Why I Can’t Conceive of De-conversion

Why I Can’t Conceive of De-conversion June 12, 2013

An atheist once told me I was only a Christian because I couldn’t conceive of not being a Christian. I answered that I could conceive of not being a Christian, and that most days, in fact, I felt far more the atheist than the believer. The issue, I said, was that each and every one of the Catholic claims struck me as true, and so I believed.

He left disappointed, but I imagine if he spoke to me today, he would be far happier, for the answer I gave him no longer makes sense. There is a point of no return, a point that makes the thought of abandoning Christianity not impossible, but absurd.

The problem is this: Christianity is not just a belief. It is not an ideology. Beliefs and ideologies can be changed. Christianity changes the believer. I assent to being created by an Eternal God because it makes sense. It appears true. But by this assent of the reason I am changed. I cannot believe that right now, in the present moment, I am being created by Love, without changing, without becoming a person receptive to his own contingency, to the fact that I do not hold myself in being. To abandon my belief in God, even if it was a reasonable abandon, would lead to an absurdity, for not only would I have to cease believing, I would have to undo my very essence.

I’ll put it simply.

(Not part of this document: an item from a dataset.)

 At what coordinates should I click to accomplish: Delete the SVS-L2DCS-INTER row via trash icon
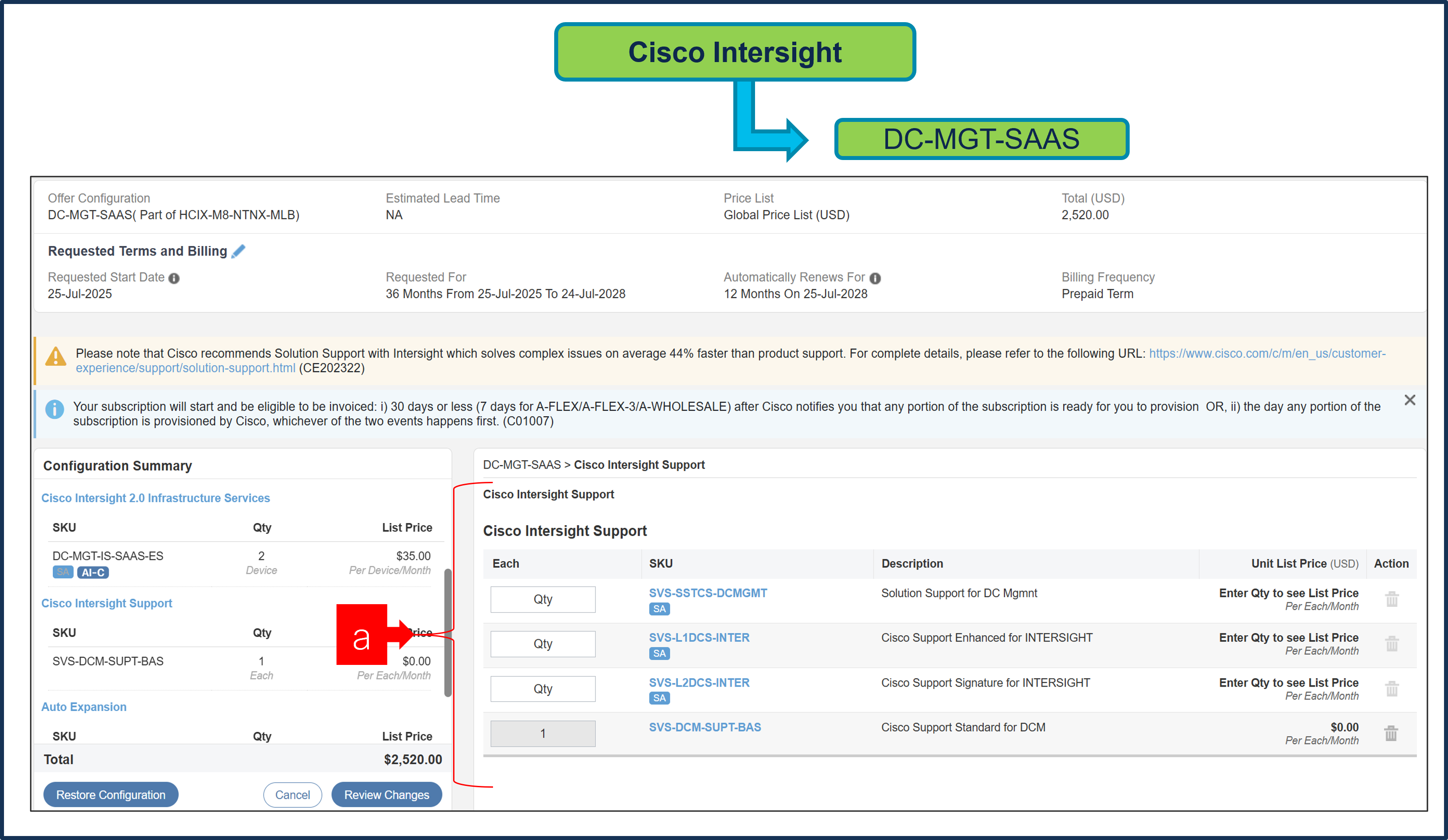(x=1392, y=689)
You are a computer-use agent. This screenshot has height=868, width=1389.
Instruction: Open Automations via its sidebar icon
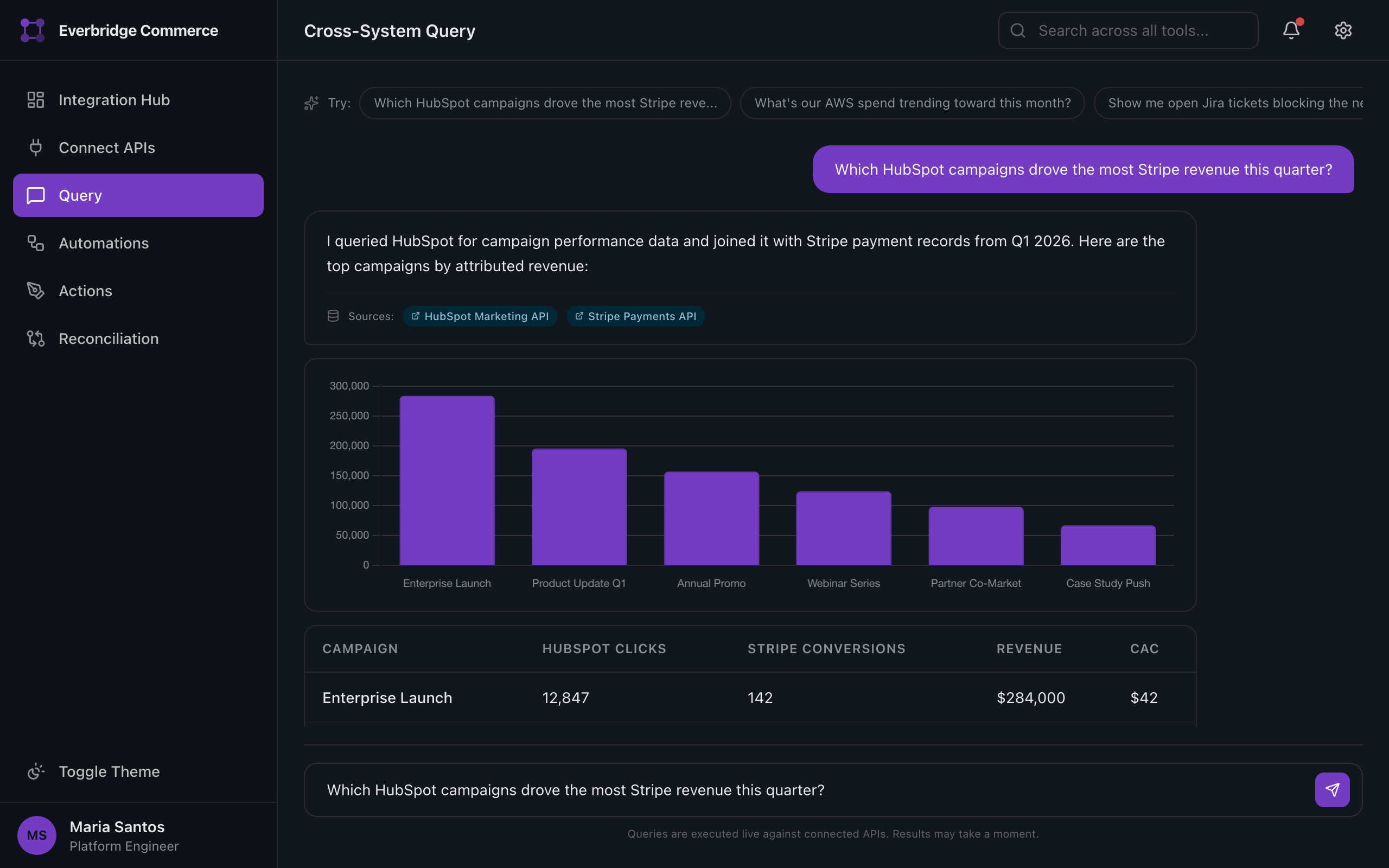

Christianity is a transplant of the eyes and of the heart, by which we see the world differently by becoming incredibly different. I can no more take back Christianity than a man can take back his heart transplant. Christianity is an essential, permanent change to the disposition of the human person. It places an indelible mark on the soul and binds his very life to another. To undo Christianity and to commit suicide are synonyms. So what, is de-conversion impossible? In a word, yes.

I cannot go back to living as a happy pagan. To not be a Christian is to be waiting for your bridegroom. But once the marriage has been consummated, and I am made Christian, the rejection Christ is an embrace of absurdity. To reject Christ can never be a leaving — for marriage is eternal — it can only be an adultery, and adultery brings no peace. It only tears in two. Thus, when I truly consider leaving Christianity, I realize that such an action could only be defined as a negative — a neglect of what is truly real and existing within my person.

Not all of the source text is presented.